**DATASET:**
[start]

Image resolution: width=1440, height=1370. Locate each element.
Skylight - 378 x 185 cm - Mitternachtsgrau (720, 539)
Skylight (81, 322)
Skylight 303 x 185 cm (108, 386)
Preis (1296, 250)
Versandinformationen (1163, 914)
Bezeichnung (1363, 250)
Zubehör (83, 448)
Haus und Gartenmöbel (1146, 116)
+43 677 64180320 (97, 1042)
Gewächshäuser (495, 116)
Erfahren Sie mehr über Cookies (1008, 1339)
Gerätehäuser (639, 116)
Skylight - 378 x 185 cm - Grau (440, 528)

[end]

**TASK TO COMPLETE:**
Lay out the records as a numbered list, from the line containing "Skylight (81, 322)" through the end of the records, both ends included and blank lines omitted.

**ANSWER TO THIS EXERCISE:**
1. Skylight (81, 322)
2. Skylight 303 x 185 cm (108, 386)
3. Preis (1296, 250)
4. Versandinformationen (1163, 914)
5. Bezeichnung (1363, 250)
6. Zubehör (83, 448)
7. Haus und Gartenmöbel (1146, 116)
8. +43 677 64180320 (97, 1042)
9. Gewächshäuser (495, 116)
10. Erfahren Sie mehr über Cookies (1008, 1339)
11. Gerätehäuser (639, 116)
12. Skylight - 378 x 185 cm - Grau (440, 528)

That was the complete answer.